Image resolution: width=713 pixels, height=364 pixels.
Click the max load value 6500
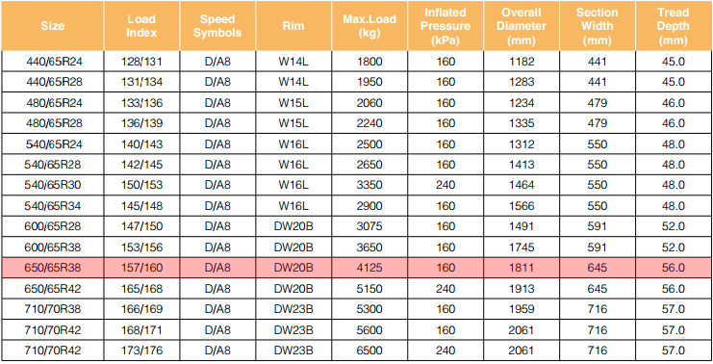pos(369,351)
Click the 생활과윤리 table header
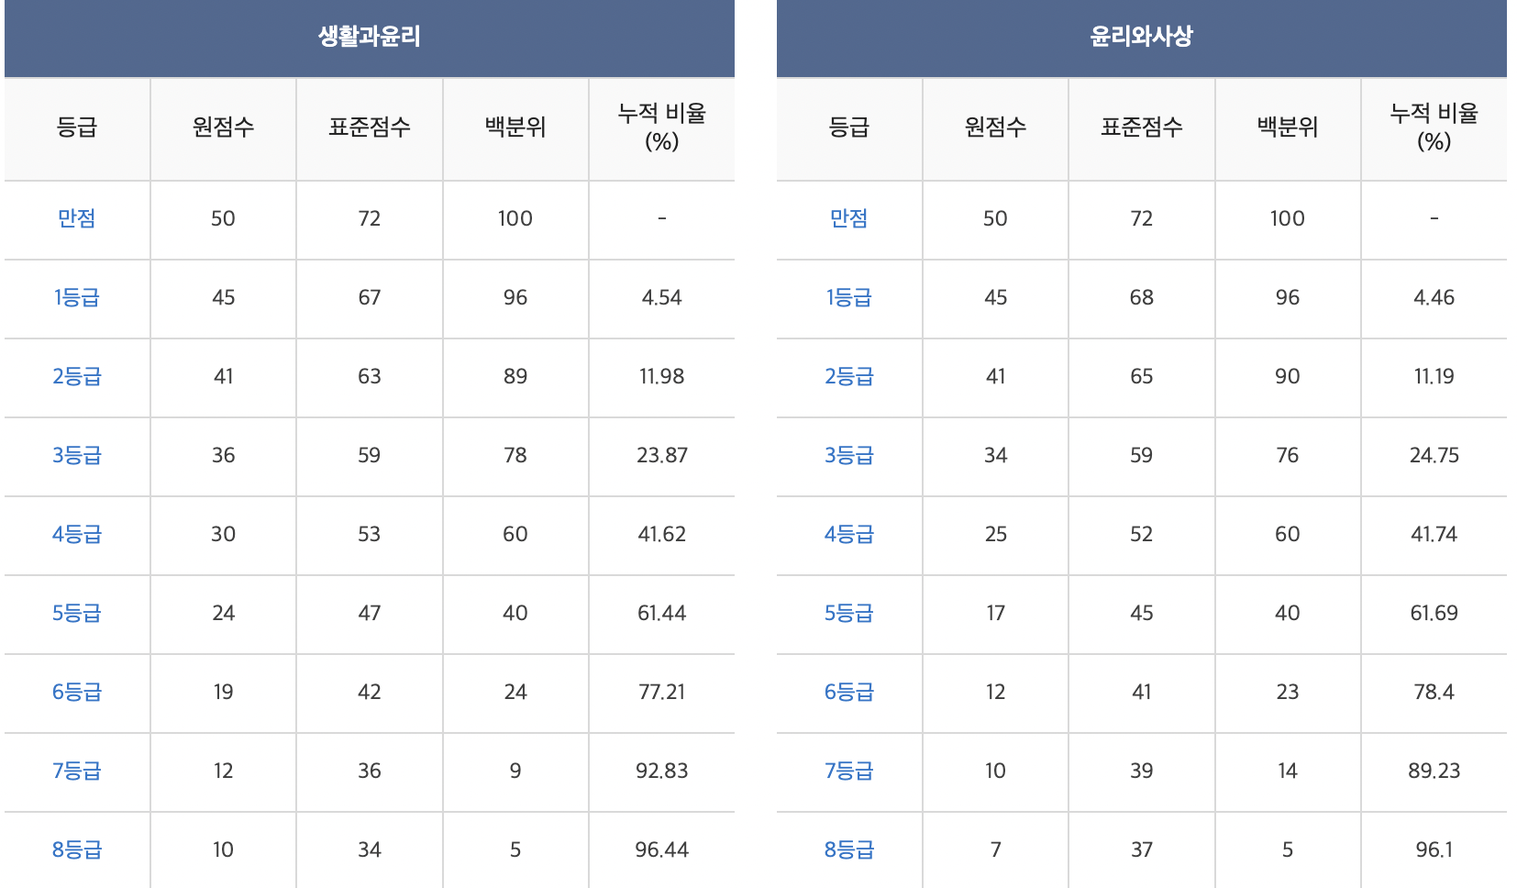Viewport: 1517px width, 888px height. pyautogui.click(x=370, y=37)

........

### Prompt
Apart from the images, everything in the records must be repeated exactly.

### Result of this exercise
Image resolution: width=713 pixels, height=364 pixels.
Click the max load value 6500
pos(369,351)
Click the 생활과윤리 table header
Viewport: 1517px width, 888px height. pyautogui.click(x=370, y=37)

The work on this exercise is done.